# Directions:
If a line holds the word "Given", copy it from the entries.
** Opening Extracted material block **
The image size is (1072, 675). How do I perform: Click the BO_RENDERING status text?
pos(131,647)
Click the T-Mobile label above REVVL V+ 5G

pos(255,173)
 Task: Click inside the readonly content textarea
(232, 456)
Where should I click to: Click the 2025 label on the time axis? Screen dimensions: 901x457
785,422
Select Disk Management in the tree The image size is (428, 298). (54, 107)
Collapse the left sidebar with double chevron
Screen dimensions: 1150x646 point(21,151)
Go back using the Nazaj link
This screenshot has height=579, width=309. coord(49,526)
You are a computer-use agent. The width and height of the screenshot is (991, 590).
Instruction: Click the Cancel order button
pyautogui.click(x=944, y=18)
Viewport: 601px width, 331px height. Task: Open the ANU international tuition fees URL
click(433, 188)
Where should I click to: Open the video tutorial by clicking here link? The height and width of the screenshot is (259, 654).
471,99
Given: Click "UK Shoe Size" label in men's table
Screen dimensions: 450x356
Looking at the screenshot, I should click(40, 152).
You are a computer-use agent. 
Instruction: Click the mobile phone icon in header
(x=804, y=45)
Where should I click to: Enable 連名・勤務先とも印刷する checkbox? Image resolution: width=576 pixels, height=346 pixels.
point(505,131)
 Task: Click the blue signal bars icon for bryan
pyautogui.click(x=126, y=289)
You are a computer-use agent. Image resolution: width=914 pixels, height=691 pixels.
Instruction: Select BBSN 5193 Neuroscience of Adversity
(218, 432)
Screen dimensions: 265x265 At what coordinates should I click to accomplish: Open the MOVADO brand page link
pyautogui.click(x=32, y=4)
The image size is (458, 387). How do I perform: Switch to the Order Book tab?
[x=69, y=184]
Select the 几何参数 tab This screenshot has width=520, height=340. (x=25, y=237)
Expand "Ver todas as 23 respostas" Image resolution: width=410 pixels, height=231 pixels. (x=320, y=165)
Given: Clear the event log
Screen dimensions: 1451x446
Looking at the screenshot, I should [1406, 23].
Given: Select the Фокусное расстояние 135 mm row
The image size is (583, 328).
** Closing Extracted material block **
# Solution to this exercise:
Given: Click "UK Shoe Size" label in men's table
Given: Clear the event log
Given: Select the Фокусное расстояние 135 mm row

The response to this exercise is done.